I know I resisted for a long time because Tigger and Eeyore do not have a cognitive issue and I didn't think we'd fit in there either. But we do. Once in a while we have a parent who makes a snide comment about my boys being too skilled but I just explain that we tried mainstream activities and they couldn't do it and I was tired of neurotypical kids making fun of them. Everyone at SO can sympathize with that.
 

gcvmom

Here we go again!
Our local United Cerebral Palsy group offers a variety of classes for kids with special needs (all types of kids). Perhaps there is a chapter near you? Also, sometimes the YMCA has programs for differently-abled kids.

I think the riding classes are a great idea, even if he cannot progress to the shooting and pattern level. You're absolutely right that a kid, and especially a difficult child, needs SOMETHING they can enjoy doing and be proud of. Sometimes a competitive activity is too much, but just doing the activity for the sheer joy of it is enough.
 

Shari

IsItFridayYet?
I will check into those...thank you.

I'm currently working on getting our club, at least, to allow him to use a side walker for the mounted shooting events. They don't even have to lead the horse, just show him the pattern as he does it. Fingers crossed...he needs something to keep his little spirit going.
 

Steely

Active Member
I still struggle with this.............and he is 19.

Dammit - they just want to be normal!!! I so understand, and empathize
Yet, society as it is structured perceives normal to only be within a certain sphere. It makes me sick.:sick: I truly think that if our kids were born 100 years ago, that they would not be difficult children. Your kiddo would be out riding horses and capturing prey, and mine would be the warrior protecting a village. It is only because our society has changed so rapidly, and our kids have not adapted, that they have become "difficult children".

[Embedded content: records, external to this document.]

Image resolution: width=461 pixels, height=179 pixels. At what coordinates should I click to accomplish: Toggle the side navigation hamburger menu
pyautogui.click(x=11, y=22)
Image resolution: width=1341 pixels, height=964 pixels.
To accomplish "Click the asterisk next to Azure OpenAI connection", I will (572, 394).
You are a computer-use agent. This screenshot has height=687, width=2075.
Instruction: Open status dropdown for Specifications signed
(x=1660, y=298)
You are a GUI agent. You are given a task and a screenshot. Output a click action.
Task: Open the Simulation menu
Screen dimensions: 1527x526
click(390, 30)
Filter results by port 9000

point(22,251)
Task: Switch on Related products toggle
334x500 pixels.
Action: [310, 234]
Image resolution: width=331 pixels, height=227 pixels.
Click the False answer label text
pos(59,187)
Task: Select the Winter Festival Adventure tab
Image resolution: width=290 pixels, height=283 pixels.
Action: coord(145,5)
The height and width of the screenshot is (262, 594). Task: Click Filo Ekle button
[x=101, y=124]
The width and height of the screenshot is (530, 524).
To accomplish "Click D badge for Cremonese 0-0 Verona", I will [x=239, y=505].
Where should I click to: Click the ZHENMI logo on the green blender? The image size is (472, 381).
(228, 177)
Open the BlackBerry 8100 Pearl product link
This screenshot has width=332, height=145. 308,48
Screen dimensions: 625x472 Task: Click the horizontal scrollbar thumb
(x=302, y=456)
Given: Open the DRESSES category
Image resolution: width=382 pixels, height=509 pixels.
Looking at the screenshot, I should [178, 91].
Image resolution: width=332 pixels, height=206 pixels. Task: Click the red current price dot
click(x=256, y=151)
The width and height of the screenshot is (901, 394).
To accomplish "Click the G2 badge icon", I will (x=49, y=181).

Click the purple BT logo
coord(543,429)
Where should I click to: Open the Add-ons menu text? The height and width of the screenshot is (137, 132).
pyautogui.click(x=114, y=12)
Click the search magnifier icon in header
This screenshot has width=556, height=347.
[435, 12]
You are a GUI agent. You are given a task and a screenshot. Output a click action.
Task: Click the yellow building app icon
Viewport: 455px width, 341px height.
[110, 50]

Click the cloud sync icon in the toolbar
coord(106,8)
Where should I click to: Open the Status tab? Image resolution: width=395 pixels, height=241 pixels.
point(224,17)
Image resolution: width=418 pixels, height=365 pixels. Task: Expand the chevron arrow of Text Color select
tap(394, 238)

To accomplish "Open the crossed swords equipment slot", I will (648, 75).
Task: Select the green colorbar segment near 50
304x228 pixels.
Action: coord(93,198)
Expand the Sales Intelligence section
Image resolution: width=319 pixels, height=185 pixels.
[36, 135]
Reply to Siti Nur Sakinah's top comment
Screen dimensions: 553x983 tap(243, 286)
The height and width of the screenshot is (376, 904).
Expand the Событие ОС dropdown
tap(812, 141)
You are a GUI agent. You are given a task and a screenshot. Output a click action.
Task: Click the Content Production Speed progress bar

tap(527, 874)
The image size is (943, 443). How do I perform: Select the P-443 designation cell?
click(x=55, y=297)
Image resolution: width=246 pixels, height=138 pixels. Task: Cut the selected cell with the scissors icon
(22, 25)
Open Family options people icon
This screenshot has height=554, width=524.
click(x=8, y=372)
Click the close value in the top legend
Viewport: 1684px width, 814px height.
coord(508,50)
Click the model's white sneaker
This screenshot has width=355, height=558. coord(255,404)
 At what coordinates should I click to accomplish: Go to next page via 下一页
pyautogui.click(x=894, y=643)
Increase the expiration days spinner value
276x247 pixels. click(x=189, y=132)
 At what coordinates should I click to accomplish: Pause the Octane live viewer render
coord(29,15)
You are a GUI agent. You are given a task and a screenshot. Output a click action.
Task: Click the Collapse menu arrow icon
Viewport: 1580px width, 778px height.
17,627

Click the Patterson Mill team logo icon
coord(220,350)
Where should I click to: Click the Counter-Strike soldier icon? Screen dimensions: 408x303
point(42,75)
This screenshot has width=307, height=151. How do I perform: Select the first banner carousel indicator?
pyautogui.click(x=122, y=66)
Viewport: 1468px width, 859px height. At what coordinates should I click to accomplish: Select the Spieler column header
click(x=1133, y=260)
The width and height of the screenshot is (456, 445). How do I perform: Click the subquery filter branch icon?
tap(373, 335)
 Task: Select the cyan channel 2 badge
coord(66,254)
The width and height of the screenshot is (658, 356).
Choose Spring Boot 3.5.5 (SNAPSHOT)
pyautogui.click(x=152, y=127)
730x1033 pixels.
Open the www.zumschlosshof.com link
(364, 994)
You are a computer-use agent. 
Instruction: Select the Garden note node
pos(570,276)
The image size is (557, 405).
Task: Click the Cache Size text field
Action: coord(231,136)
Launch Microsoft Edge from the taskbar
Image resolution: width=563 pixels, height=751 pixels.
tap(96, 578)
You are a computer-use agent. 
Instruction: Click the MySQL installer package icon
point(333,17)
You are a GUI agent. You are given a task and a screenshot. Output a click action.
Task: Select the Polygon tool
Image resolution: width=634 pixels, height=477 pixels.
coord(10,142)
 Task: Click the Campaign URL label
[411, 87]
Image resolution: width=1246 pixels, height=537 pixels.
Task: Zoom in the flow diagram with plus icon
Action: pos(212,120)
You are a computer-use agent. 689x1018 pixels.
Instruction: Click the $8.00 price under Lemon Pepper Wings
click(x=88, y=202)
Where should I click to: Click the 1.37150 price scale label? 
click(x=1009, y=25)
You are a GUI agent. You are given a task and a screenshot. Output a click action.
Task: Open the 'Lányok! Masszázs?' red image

I know your pain. Many hugs.
 

tiredmommy

Well-Known Member
{{{Hugs}}}

Have your pity party tonight, Shari, you deserve it. But you need to get back in the saddle again tomorrow. The fact is that this is Wee's life and childhood and he needs to make the most of it. Whether that's in school, organized activities or running around the house barefoot or climbing trees. Fair doesn't enter into the equation.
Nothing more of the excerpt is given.